The landlord shall not be required to refund security deposits under section 521-44 or prepaid rent until:
(1) The rental agreement terminates with respect to all tenants and the dwelling unit is surrendered to the landlord; or
(2) Early termination is effected pursuant to this section, in which case each terminating tenant shall receive a prorated share of any security deposit or prepaid rent from the landlord upon termination of the rental agreement; provided that the percentage of any security deposit to be returned shall be determined by the parties in writing; provided further that if there is no determination made by the parties regarding the percentage share of the security deposit, the landlord shall be permitted to refund the security deposit in equal shares to each tenant on the rental agreement.
(g) If a servicemember tenant or an adult member of the servicemember tenant's family submits notice of early termination in compliance with this section, the landlord shall:
(1) Return a prorated share of all security deposits recoverable by the terminating servicemember tenant or the terminating servicemember tenant's family member under section 521-44 and prepaid rent recoverable by the terminating servicemember tenant or the terminating servicemember tenant's family member following the servicemember tenant's or family member's surrender of the dwelling unit, except as otherwise provided in subsection (f); provided that the landlord may withhold a prorated amount of the security deposit for payment of damages that the landlord has suffered by reason of the terminating servicemember tenant's noncompliance with section 521-51; and
(2) Not assess any fee or penalty against the terminating servicemember tenant or the terminating servicemember tenant's family member for exercising any right granted under this section.
(h) This section shall not affect a servicemember tenant's liability for delinquent, unpaid rent, or other amounts owed to the landlord before the rental agreement was terminated by the servicemember tenant or servicemember tenant's family member under this section.
(i) Nothing in this section shall be construed to infringe upon or affect in any way the rights a servicemember tenant may have under the federal Servicemembers Civil Relief Act, P.L. 108-189, or chapter 657D.
(j) This section shall not apply if the military orders are a result of disciplinary action or court order.

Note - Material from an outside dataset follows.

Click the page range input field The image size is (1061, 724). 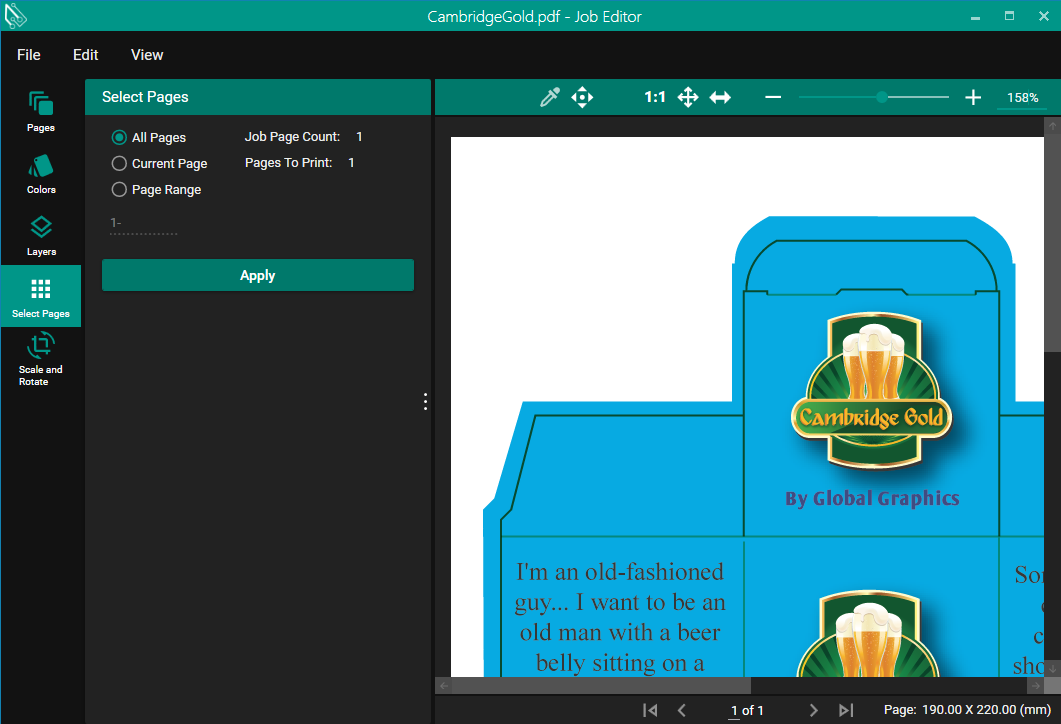pyautogui.click(x=144, y=224)
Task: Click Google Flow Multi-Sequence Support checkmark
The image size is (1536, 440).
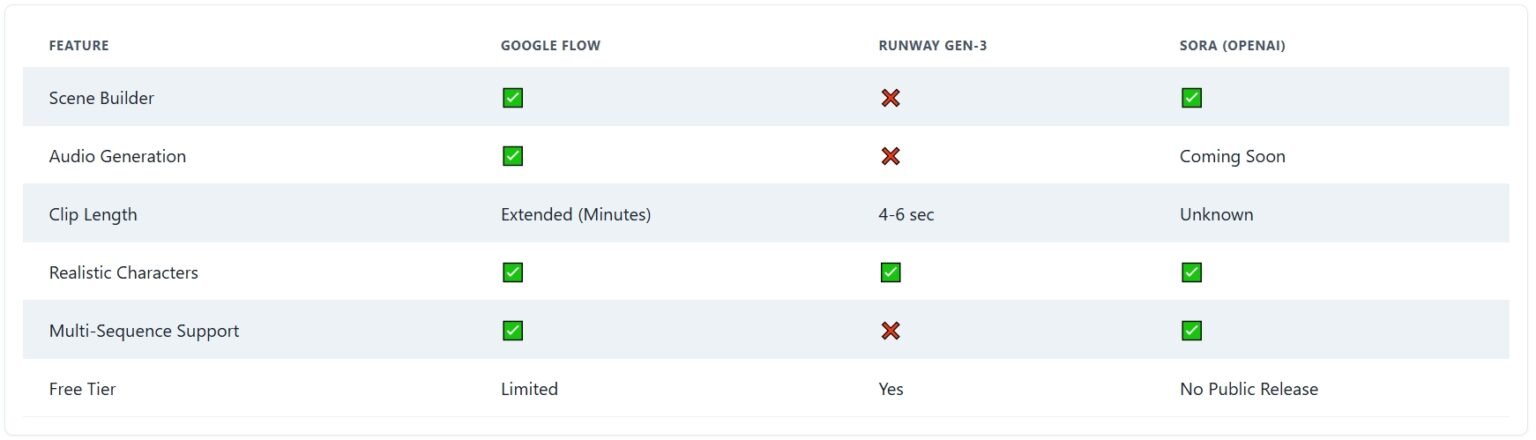Action: 512,330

(k) For the purposes of this section, "servicemember tenant" means an active duty member of the regular or reserve component of the United States armed forces, the United States Coast Guard, or the Hawaii national guard, who is on ordered federal duty for a period of ninety days or more and who is a party to a rental agreement under this chapter."
HRS § 521-83
Added by L 2021, c 19,§ 2, eff. 11/1/2021.
Section 521-1 - Short title
This chapter shall be known and may be cited as the Residential Landlord-Tenant Code.
HRS § 521-1
L 1972, c 132, pt of §1
Section 521-2 - Purposes; rules of construction
(a) This chapter shall be liberally construed and applied to promote its underlying purposes and policies.
(b) The underlying purposes and policies of this chapter are:
(1) To simplify, clarify, modernize, and revise the law governing the rental of dwelling units and the rights and obligations of landlords and tenants of dwelling units;
(2) To encourage landlords and tenants to maintain and improve the quality of housing in this State; and
(3) To revise the law of residential landlord and tenant by changing the relationship from one based on the law of conveyance to a relationship that is primarily contractual in nature.
HRS § 521-2
L 1972, c 132, pt of §1
Section 521-3 - Supplementary general principles of law, other laws, applicable
(a) Unless displaced by the particular provisions of this chapter, the principles of law and equity, including the law relative to capacity to contract, principal and agent, real property, public health, safety and fire prevention, estoppel, fraud, misrepresentation, duress, coercion, mistake, bankruptcy, or other validating or invalidating cause supplement its provisions.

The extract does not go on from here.